The State did provide surveillance video which showed the impact to be minimal. It also showed that the gate continued to function perfectly well after the incident, just as it had before. No surprise there, because automatic gates, doors and garages are designed to reopen if they encounter resistance.
The State still insisted there was damage to the gate. In fact, the State advised that the homeowner’s association had paid $1,000.00 to repair the supposed damage. The State listed additional witnesses who were supposedly going to testify about the damage. Garland told the prosecutor that the claimed $1,000.00 repair was preposterous. Really, an HOA is going to pay $1,000.00 to repair a gate without so much as an invoice. No jury would fall for that.

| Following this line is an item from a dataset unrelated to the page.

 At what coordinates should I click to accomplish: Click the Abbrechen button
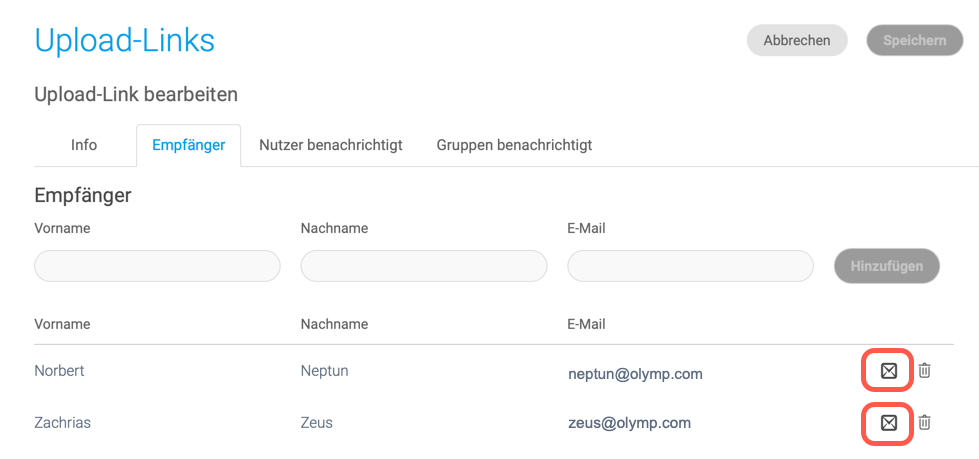[x=797, y=41]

The issue in this case concerned the existence of damage to the gate. If the gate was not damaged by the brief and minor impact, then the case should be dropped. If there was demonstrable damage to the gate, then Kent should have given personal and insurance information before leaving.
Kent had had enough. He wasn’t going to take any more crap from cops who don’t know their job or lying HOA thugs. At the next docket call, Kent would demand to go to trial.
On the morning of jury selection, the sheepish prosecutor confessed that the HOA didn’t really pay anyone to fix the gate, and that there was no evidence of damage to the gate. The prosecutor did the right thing and announced that the charge was dropped.
Police should know the law before making an arrest. Maybe they did…and maybe they didn’t. The police could have just looked at the gate and seen no damage. On the other hand, the HOA representatives may have told the police a whopper about $1,000.00 worth of damage. Obviously, there was no damage, and somebody lied. Kent had to hire a lawyer and nearly go to trial to clear his name. That’s justice. Why haven’t the busybody cops seen fit to charge the HOA thugs with making a false report, obstruction or perjury? If Kent had had his way, the HOA would not have received one thin dime from the short sale proceeds.